Especialista alerta para riscos no uso de medicamentos contra queda de cabelo

 Especialista alerta para riscos no uso de medicamentos contra queda de cabelo

Médico relata casos de prescrições acima da dose recomendada e explica que os efeitos colaterais podem incluir queda da libido, alterações hormonais e complicações cardiovasculares.



O uso indiscriminado de medicamentos para tratar a queda de cabelo tem preocupado especialistas da área médica. Prescrições com dosagens acima das recomendadas de substâncias como finasterida e minoxidil podem provocar efeitos colaterais significativos e comprometer a saúde dos pacientes.


O alerta é do Dr. Cleber Stuque, especialista em implante capilar e tratamentos para calvície. Em vídeo divulgado nas redes sociais, o médico relatou ter recebido em consultório um paciente com receita contendo doses superiores às usualmente indicadas para ambas as medicações.

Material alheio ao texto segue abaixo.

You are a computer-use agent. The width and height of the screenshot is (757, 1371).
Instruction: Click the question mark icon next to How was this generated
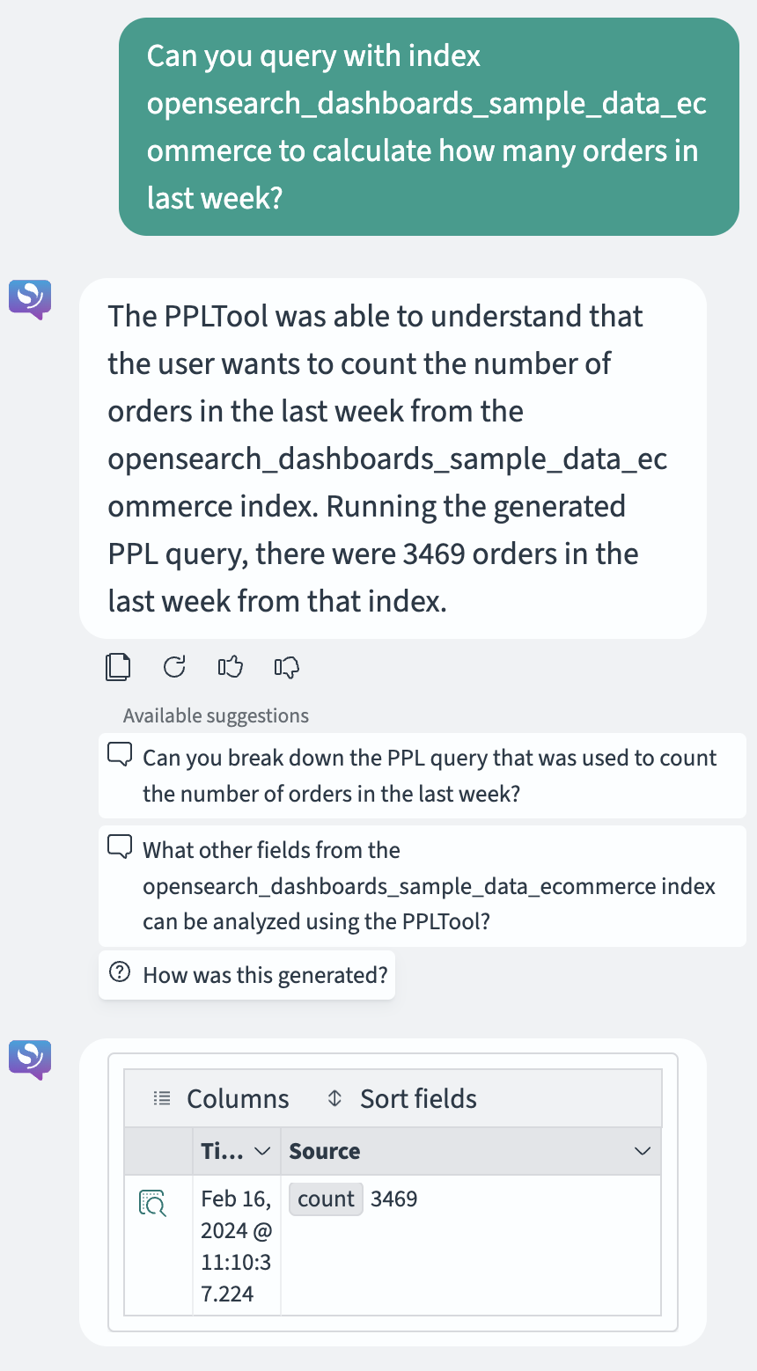(119, 972)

Segundo ele, a prescrição incluía dois comprimidos de finasterida via oral e minoxidil oral na dosagem de seis miligramas. “A prescrição está acima da dose recomendada. Isso não pode”, afirmou.


Para o especialista, a finasterida é amplamente utilizada no tratamento da alopecia androgenética por atuar na inibição da enzima 5-alfa-redutase, responsável pela conversão da testosterona em DHT (di-hidrotestosterona), hormônio ligado à miniaturização dos fios.


No entanto, o uso em excesso pode intensificar efeitos adversos. “Quando utilizada além do necessário, a medicação pode gerar efeitos colaterais importantes, a finasterida traz vários efeitos colaterais, entre eles, a diminuição da libido, alterações no espermograma, dor testicular e disfunções sexuais.”, explica Stuque


Já o minoxidil, originalmente desenvolvido como anti-hipertensivo, Dr. Cleber comenta que possui ação vasodilatadora sistêmica. Embora seja eficaz no estímulo ao crescimento capilar, principalmente em versões tópicas e em doses controladas por via oral, o aumento indevido da dosagem pode provocar complicações. “Entre os riscos estão hipotensão postural severa — que pode causar tonturas e desmaios — além de retenção de líquidos e, em casos mais graves e prolongados, possível desenvolvimento de miocardiopatia dilatada”, comenta o especialista..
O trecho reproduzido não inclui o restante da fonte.